Brazil’s leadership role in the fight against HIV has brought its public health system widespread praise. But the nation still faces serious health challenges and inequities. Though home to the world’s second largest African-descendant population, Brazil failed to address many of its public health issues that disproportionately impact Afro-Brazilian women and men.
Kia Lilly Caldwell draws on twenty years of engagement with activists, issues, and policy initiatives to document how the country’s feminist health movement and black women’s movement have fought for much-needed changes in women’s health. Merging ethnography with a historical analysis of policies and programs, Caldwell offers a close examination of institutional and structural factors that have impacted the quest for gender and racial health equity in Brazil. As she shows, activists have played an essential role in policy development in areas ranging from maternal mortality to female sterilization.
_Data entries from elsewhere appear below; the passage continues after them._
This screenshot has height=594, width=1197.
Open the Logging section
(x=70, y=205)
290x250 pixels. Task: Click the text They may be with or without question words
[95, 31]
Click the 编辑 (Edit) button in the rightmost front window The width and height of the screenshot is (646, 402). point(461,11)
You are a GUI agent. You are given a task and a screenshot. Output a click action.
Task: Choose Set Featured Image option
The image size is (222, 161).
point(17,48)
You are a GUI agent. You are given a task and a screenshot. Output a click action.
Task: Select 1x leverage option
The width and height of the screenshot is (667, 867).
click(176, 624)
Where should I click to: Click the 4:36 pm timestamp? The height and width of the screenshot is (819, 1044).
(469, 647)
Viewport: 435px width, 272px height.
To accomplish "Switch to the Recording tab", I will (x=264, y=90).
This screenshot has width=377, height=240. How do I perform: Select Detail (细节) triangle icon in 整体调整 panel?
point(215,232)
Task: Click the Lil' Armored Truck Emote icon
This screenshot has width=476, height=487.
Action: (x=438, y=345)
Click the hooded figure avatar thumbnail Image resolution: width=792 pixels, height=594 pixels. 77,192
Caldwell’s insightful portrait of the public health system also details how its weaknesses contribute to ongoing failures and challenges while also imperiling the advances that have been made.
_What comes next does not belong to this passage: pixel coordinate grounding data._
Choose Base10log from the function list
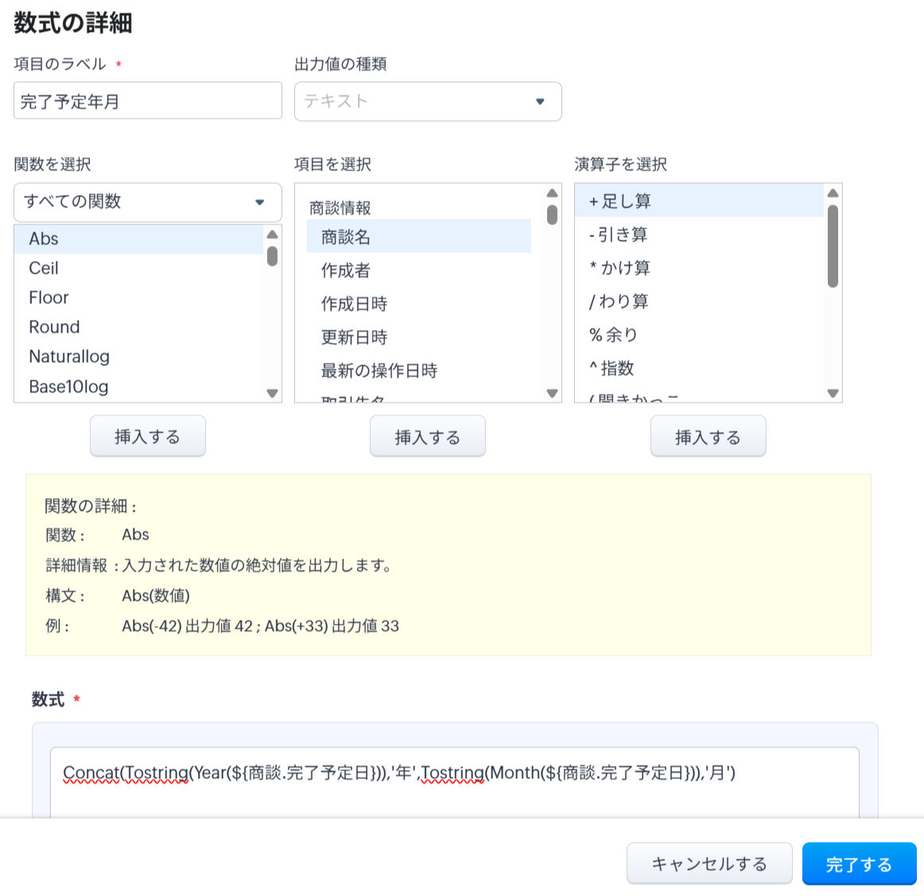Viewport: 924px width, 896px height. pos(68,387)
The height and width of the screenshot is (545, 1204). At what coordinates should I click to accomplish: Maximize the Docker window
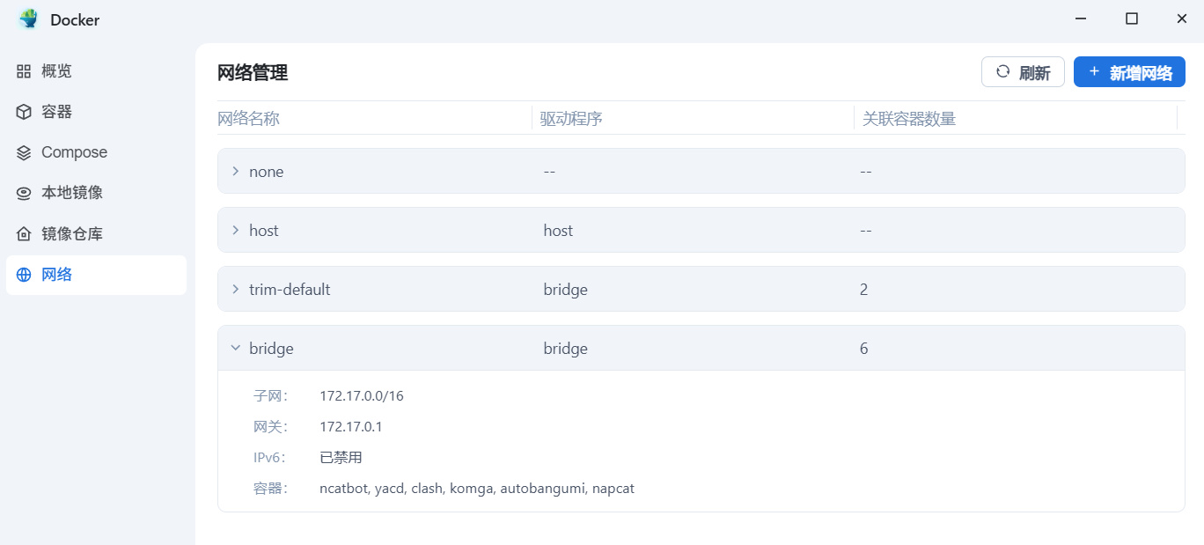(1132, 18)
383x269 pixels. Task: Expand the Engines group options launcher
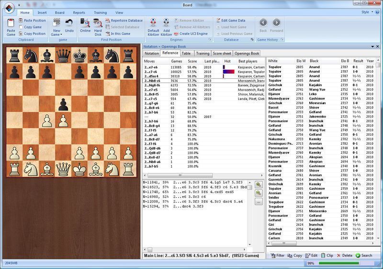coord(209,40)
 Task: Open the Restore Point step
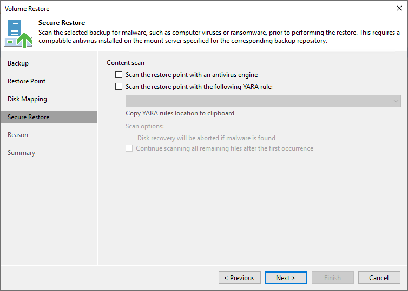coord(27,81)
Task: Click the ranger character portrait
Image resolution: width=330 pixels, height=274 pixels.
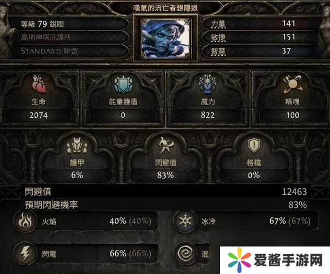Action: (x=166, y=38)
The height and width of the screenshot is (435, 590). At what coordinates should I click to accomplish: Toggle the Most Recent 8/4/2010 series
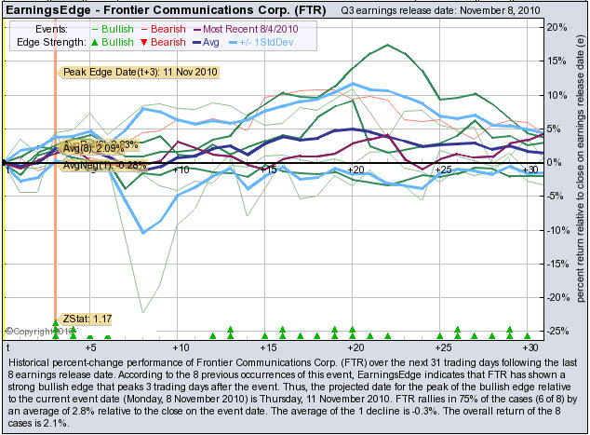[x=245, y=29]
For most of the twentieth century, Brazil was widely regarded as a "racial democracy"-a country untainted by the scourge of racism and prejudice. In recent decades, however, this image has been severely critiqued, with a growing number of studies highlighting persistent and deep-seated patterns of racial discrimination and inequality. Yet, recent work on race and racism has rarely considered gender as part of its analysis.
In Negras in Brazil, Kia Lilly Caldwell examines the life experiences of Afro-Brazilian women whose stories have until now been largely untold. This pathbreaking study analyzes the links between race and gender and broader processes of social, economic, and political exclusion. Drawing on ethnographic research with social movement organizations and thirty-five life history interviews, Caldwell explores the everyday struggles Afro-Brazilian women face in their efforts to achieve equal rights and full citizenship. She also shows how the black women's movement, which has emerged in recent decades, has sought to challenge racial and gender discrimination in Brazil. While proposing a broader view of citizenship that includes domains such as popular culture and the body, Negras in Brazil highlights the continuing relevance of identity politics for members of racially marginalized communities. Providing new insights into black women's social activism and a gendered perspective on Brazilian racial dynamics, this book will be of interest to students and scholars of Latin American Studies, African diaspora studies, women's studies, politics, and cultural anthropology.
Drawing on ethnographic research with underrepresented communities in the Caribbean, Europe, South America, and the United States, this wide-ranging anthology examines the gendered dimensions of citizenship experiences and uses them as a point of departure for rethinking contemporary practices of social inclusion and national belonging.